Le président de l’Assemblée des représentants du peuple, Brahim Bouderbala, a affirmé mercredi 11 mars que le dîner d’iftar qui devait être organisé mardi soir pour les députés dans un hôtel de la capitale devait être financé directement par les élus eux-mêmes, et non par les fonds publics.
Dans une déclaration accordée à Diwan FM, il a expliqué que cette initiative avait été envisagée à l’occasion de la tenue d’une séance plénière consacrée à l’examen d’une proposition de loi. Selon lui, plusieurs députés de l’intérieur du pays devaient se déplacer à Tunis, d’où l’idée d’organiser un iftar collectif.
Toutefois, cette réception a finalement été annulée à la suite du décès du député Salah Mbarki.
« Les députés auraient payé eux-mêmes »
Brahim Bouderbala a insisté sur le fait que le dîner ne devait en aucun cas être financé par l’argent public.
« Les députés ont le droit de choisir l’endroit où ils souhaitent se réunir. Le dîner devait être payé directement par eux », a-t-il déclaré, démentant les informations selon lesquelles la réception aurait été organisée aux frais de l’État.
Il a également précisé que les dépenses prises en charge par le Parlement sont limitées aux activités organisées à l’intérieur de l’Assemblée ou dans le cadre de missions officielles, comme les visites de terrain ou la diplomatie parlementaire.

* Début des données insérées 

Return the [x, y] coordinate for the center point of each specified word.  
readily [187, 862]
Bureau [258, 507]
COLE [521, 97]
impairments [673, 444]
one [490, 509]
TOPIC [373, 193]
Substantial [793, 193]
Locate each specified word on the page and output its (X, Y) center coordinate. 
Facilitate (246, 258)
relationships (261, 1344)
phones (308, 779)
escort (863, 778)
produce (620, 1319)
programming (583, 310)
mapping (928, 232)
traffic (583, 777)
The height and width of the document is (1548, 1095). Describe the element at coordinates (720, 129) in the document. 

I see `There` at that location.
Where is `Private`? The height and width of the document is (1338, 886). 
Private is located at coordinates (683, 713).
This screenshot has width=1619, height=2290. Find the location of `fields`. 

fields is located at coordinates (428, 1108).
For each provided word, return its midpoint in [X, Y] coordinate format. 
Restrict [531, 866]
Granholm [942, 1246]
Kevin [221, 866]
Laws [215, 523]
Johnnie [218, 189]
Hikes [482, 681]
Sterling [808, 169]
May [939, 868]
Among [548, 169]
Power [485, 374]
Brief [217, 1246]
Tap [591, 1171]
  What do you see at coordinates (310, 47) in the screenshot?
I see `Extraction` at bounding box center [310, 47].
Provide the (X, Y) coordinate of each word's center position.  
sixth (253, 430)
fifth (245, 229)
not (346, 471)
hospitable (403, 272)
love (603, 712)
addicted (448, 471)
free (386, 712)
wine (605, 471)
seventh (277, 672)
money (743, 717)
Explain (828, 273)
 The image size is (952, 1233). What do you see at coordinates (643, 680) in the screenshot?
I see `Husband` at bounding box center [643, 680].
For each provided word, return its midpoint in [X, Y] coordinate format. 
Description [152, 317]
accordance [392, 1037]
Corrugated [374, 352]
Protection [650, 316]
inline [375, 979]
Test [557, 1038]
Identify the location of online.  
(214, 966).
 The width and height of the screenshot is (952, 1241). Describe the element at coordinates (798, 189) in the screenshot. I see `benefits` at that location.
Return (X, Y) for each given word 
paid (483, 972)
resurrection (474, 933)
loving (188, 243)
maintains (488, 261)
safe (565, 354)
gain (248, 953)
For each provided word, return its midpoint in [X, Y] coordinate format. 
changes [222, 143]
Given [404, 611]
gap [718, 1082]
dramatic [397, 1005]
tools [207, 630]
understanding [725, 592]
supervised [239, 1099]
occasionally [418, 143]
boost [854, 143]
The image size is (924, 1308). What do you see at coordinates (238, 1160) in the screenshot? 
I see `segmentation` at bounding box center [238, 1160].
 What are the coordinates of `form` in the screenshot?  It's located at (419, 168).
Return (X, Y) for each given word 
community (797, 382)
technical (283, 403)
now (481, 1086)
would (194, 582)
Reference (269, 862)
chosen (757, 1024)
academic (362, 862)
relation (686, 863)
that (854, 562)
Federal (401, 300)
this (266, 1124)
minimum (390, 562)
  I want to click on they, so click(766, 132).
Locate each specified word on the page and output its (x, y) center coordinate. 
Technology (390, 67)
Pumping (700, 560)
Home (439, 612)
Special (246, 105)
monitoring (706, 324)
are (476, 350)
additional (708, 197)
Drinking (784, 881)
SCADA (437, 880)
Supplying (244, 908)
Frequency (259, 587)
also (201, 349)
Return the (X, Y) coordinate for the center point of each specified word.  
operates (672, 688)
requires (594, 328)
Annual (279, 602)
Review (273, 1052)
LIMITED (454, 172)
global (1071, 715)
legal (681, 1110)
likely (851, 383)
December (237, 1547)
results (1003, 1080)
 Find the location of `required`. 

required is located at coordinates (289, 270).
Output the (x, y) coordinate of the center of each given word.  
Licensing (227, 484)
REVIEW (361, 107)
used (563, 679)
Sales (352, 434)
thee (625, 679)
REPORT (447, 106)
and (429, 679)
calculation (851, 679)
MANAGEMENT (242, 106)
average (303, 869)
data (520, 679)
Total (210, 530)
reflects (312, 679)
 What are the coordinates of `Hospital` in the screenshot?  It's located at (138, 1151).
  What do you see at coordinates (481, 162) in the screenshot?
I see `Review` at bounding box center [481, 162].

Une invitation officielle qui interroge
Cependant, le message d’invitation adressé aux députés et diffusé sur les réseaux sociaux semble contredire cette version.
Le SMS indique en effet que « l’Assemblée des représentants du peuple organise un iftar en l’honneur des députées et députés » le mardi 10 mars 2026 à l’hôtel Mövenpick Gammarth Tunis, et invite les élus à confirmer leur présence via l’adresse électronique officielle du protocole de l’Assemblée.
La formulation de cette invitation, mentionnant explicitement que l’iftar est « organisé » par le Parlement, a alimenté les interrogations sur la nature et le financement de l’événement.

Une polémique déclenchée sur les réseaux sociaux
La controverse a éclaté après une publication du député Bilel Mechri sur Facebook. Celui-ci affirmait que le président du Parlement comptait organiser un iftar dans un hôtel de luxe « aux frais du peuple », dans un contexte marqué par la hausse du coût de la vie.
Cette publication a rapidement suscité une vague de réactions et de critiques en ligne, poussant Brahim Bouderbala à réagir pour démentir toute utilisation de fonds publics.
Le président de l’ARP a également dénoncé ce qu’il a qualifié de « publications anarchiques » visant à nuire à l’institution parlementaire et à ses membres, estimant que certaines parties cherchent à « s’acharner » contre le Parlement.